Type 1 and type 2 errors describe when we get the wrong conclusions from our statistical analysis, but they are not mistakes. To see why this is, let's look at what type 1 and type 2 errors are.

**Slide 2**

When we do statistics we typically use a sample to make an educated guess about the population. That's generally because we can't measure the entire population we want to know about, but we can measure a sample which we hope accurately represents the population we care about.

but sampling error, that is noise an randomness, means that our samples are sometimes misleading. Just because of chance, sometimes the sample data does not provide a good snapshot of the population.

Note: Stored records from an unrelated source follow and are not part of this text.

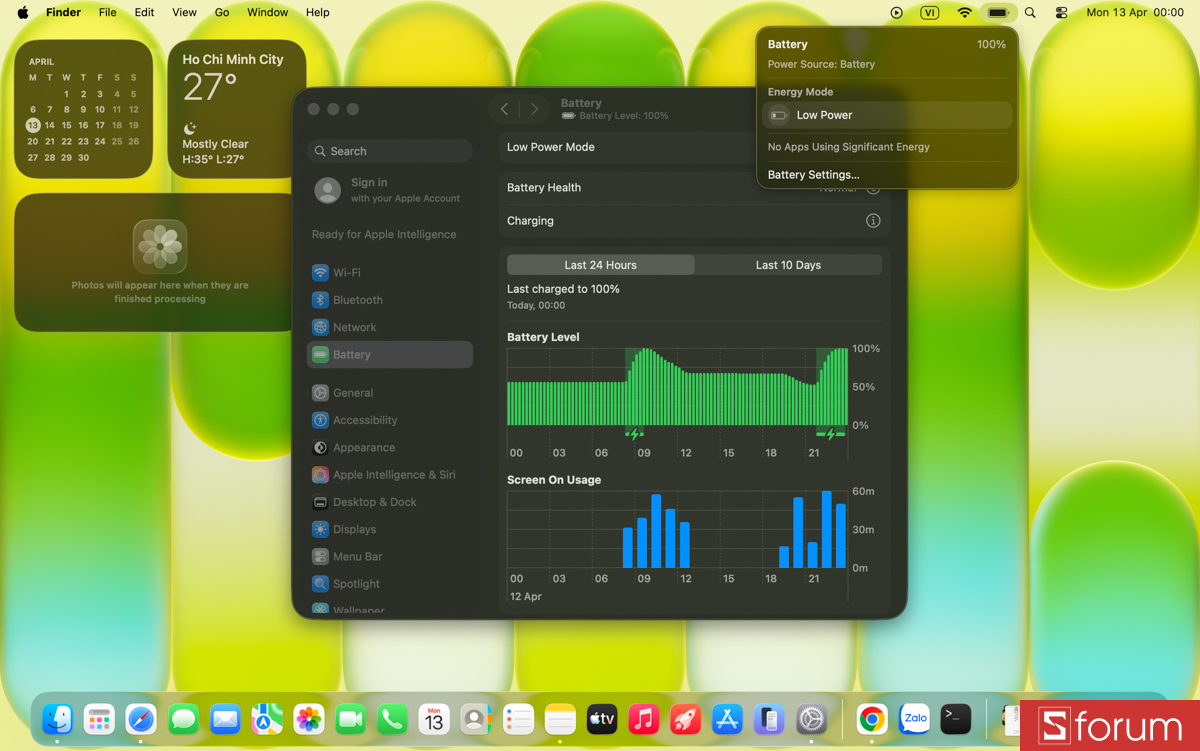This screenshot has width=1200, height=751.
Task: Click the Search field in System Settings
Action: point(390,150)
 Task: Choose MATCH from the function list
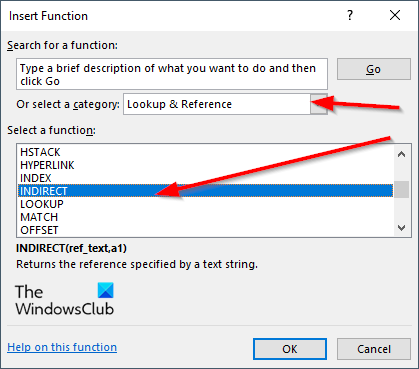coord(205,217)
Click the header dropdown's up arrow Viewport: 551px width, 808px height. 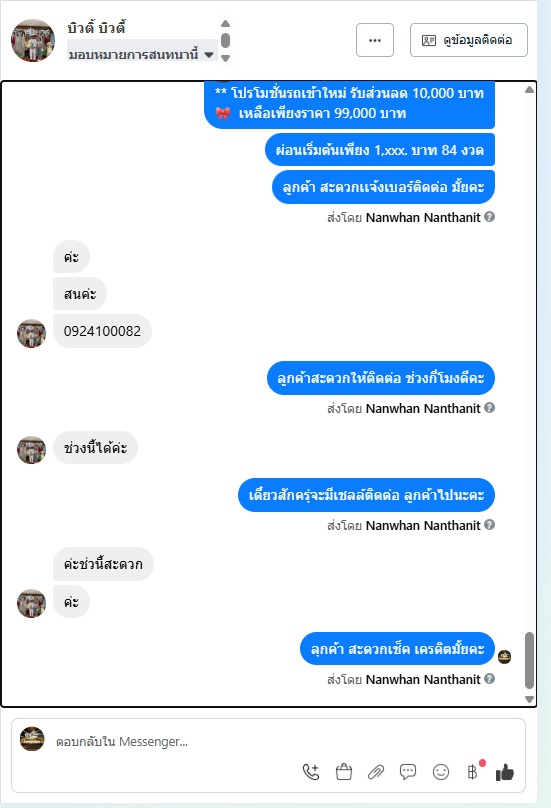pos(225,23)
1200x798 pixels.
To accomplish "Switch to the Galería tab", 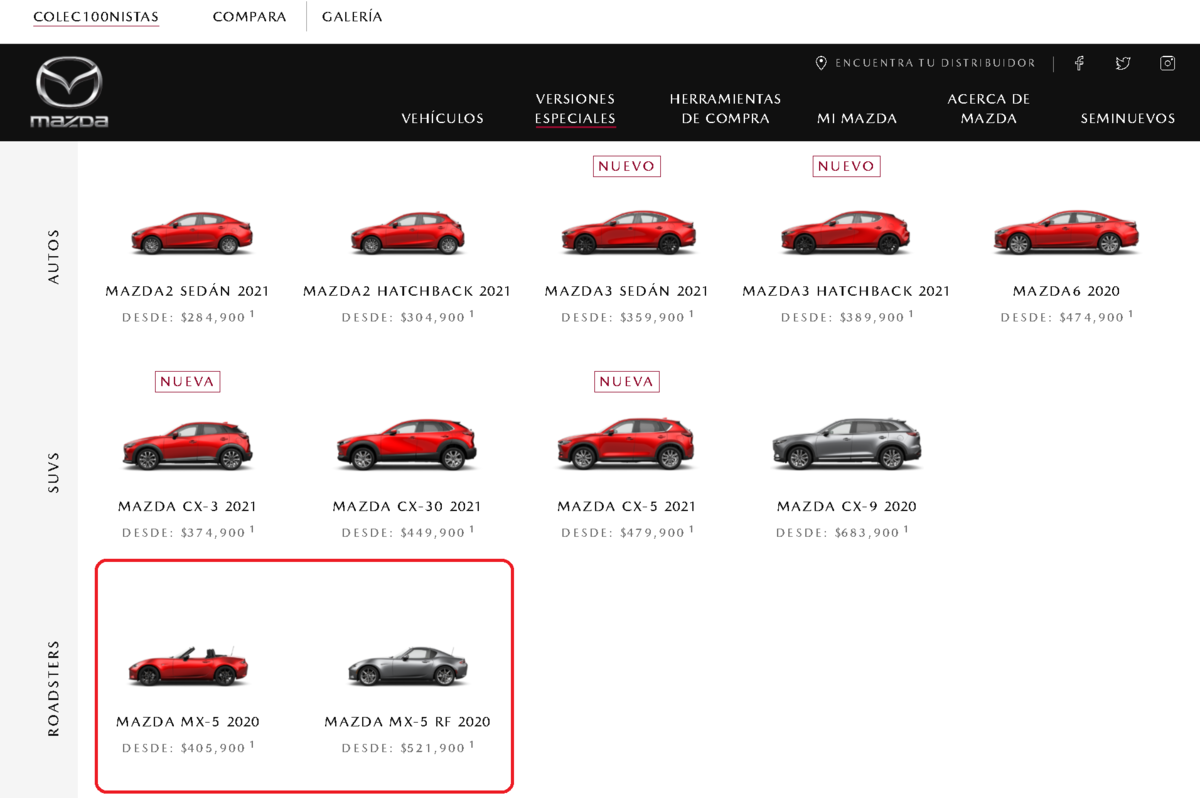I will (352, 17).
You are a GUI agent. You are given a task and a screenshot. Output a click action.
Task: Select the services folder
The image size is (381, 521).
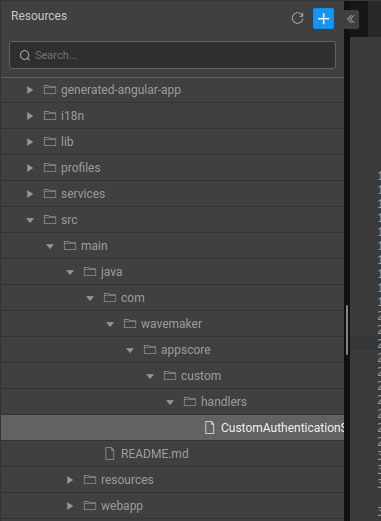(x=172, y=194)
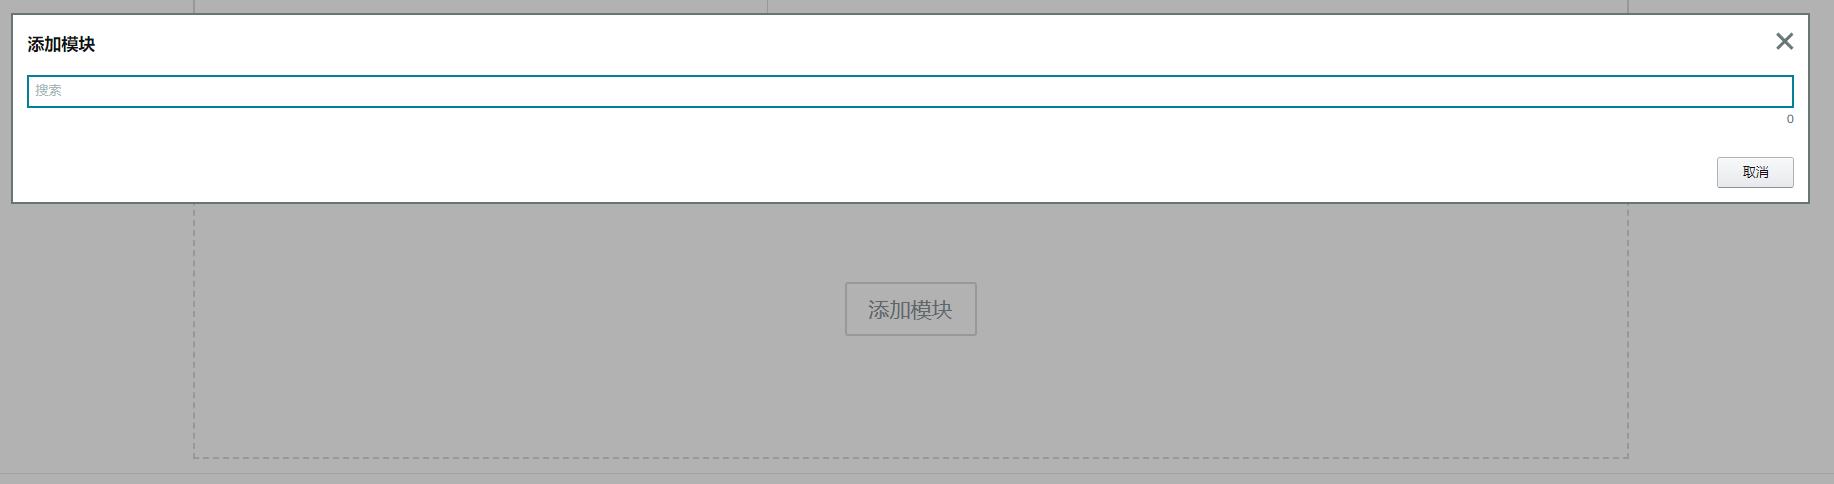This screenshot has height=484, width=1834.
Task: Click the result counter showing 0
Action: (1789, 119)
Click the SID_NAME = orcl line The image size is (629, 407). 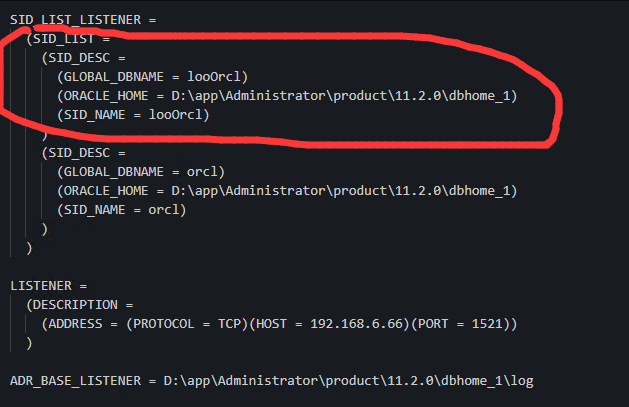122,210
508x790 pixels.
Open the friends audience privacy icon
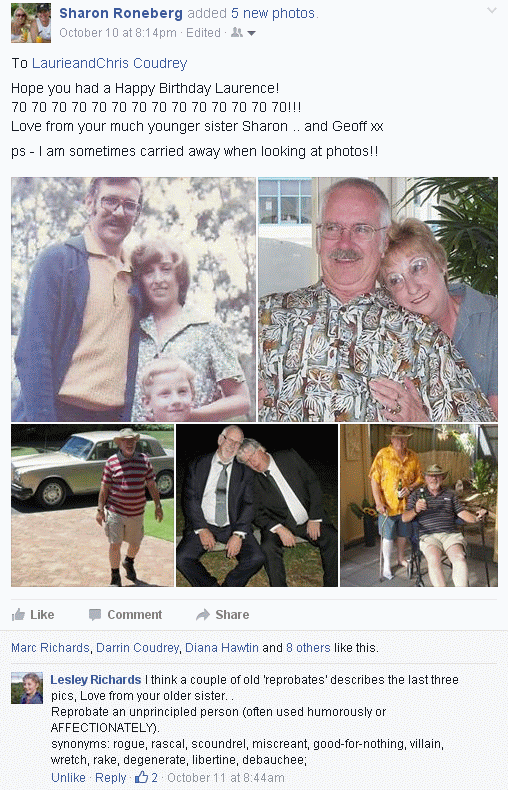point(236,33)
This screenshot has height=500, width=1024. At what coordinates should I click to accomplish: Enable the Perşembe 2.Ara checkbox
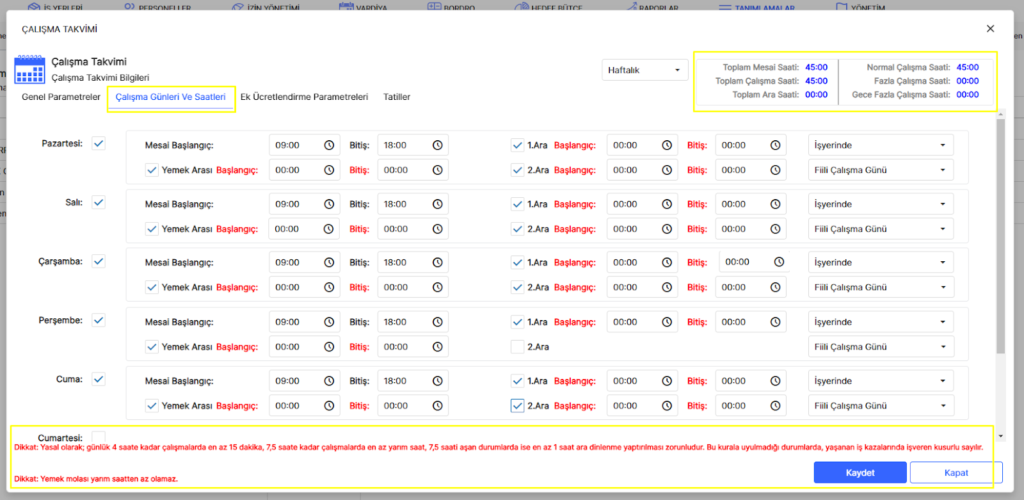tap(517, 347)
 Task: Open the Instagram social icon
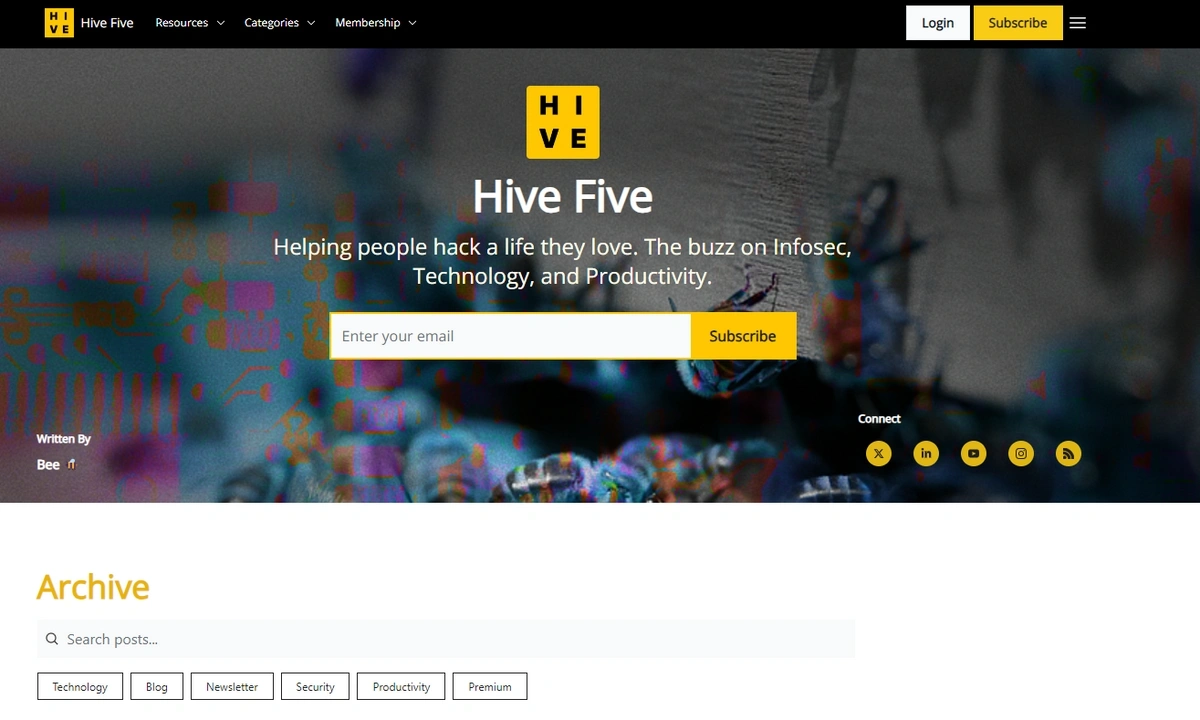pyautogui.click(x=1021, y=454)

This is statistical error due to randomness. The word "error" isn't saying we did a bad job, it's saying that the sample doesn't always match the population because of randomness

Again, this is not a mistake on our part. This kind of error is not a mistake unless we don't realize it might be happening and assume that our samples always give us the right answer with perfection. That's a mistake.

**Slide 3**

Let's think about how this comes into play when we do statistical tests.

When we do tests we generally use a null and alternative hypothesis.

And the reality of the situation is that either the null hypothesis, H0, or the alternative hypothesis, HA, is true.

We don't know for sure which is true, that's why we're doing a statistical test.

We then do our statistical test and get a decision or a conclusion, not an absolute proof.

Our decision will be that either the HO or HA is true and we always hope that our decision matches reality.

When we do statistics, we can avoid mistakes by following good statistical procedure.

We can avoid mistakes like a badly designed hypothesis about apples where we're not measuring anything quantitative and are instead making statements about opinions. That kind of mistake can be avoided by making sure we're working with objective metrics.

We can avoid mathematical mistakes by using a computer or checking our work carefully. We can also avoid these types of mistakes by looking at our final results and seeing if the numbers make sense.

Even when we avoid mistakes however, sampling error may still result in samples that causes us to make the wrong decision.

Because of this it's worth it to think about what kinds of wrong decisions we can make even when we do all the math correctly.

**Slide 4**

Broadly speaking there are two types of errors we can make when we're analyzing our statistical data. these arise from when our decision does not match up with reality.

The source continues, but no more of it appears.